(WHAT IS NEEDED)
Each line from the line that includes "Viewport: 505px width, 436px height." through the end of the material below must be transcribed exactly, with no other lines.

(DATA FOR THIS TASK)
╔══

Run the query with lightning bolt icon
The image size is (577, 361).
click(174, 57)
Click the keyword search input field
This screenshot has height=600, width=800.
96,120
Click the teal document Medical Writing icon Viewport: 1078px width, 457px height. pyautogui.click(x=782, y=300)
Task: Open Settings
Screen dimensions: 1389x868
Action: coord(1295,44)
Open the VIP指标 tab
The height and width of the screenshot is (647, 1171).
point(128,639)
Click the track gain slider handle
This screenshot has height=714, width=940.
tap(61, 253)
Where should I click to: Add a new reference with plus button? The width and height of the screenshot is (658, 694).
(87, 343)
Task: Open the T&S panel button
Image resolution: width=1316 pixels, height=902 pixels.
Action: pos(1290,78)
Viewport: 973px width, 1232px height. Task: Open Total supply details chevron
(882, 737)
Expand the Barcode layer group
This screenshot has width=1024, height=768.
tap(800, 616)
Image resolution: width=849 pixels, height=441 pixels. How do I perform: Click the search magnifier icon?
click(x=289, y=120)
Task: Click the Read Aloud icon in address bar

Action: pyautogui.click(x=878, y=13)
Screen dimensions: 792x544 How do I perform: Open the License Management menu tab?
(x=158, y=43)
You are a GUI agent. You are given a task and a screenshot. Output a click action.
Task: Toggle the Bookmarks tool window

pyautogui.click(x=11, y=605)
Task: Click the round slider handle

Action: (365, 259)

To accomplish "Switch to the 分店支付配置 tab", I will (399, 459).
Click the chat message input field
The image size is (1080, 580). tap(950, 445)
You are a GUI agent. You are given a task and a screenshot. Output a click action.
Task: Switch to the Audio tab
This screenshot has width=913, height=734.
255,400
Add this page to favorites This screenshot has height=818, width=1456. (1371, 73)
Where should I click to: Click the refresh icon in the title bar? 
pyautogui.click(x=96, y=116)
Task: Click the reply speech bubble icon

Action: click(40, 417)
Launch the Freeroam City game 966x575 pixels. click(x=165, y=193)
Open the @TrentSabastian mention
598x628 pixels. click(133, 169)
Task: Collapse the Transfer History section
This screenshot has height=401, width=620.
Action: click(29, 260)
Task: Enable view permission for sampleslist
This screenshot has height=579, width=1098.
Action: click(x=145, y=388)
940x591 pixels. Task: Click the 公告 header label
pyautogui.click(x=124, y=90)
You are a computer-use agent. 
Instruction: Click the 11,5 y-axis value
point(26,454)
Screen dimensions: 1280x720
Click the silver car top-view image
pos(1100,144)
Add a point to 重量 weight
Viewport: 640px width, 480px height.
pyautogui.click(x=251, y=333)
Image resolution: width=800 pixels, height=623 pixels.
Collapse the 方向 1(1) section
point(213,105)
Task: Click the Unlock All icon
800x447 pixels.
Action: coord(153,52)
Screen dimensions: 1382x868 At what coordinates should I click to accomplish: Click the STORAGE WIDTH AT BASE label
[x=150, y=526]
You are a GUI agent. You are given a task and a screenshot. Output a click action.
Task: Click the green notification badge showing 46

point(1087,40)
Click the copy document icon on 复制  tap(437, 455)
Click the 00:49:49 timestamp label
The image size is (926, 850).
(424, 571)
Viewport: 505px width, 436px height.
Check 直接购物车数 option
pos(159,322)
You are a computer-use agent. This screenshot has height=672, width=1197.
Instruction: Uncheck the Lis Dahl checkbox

╚══

(WRITTEN REPLY)
Viewport: 505px width, 436px height.
Check 直接购物车数 option
pos(159,322)
You are a computer-use agent. This screenshot has height=672, width=1197.
Instruction: Uncheck the Lis Dahl checkbox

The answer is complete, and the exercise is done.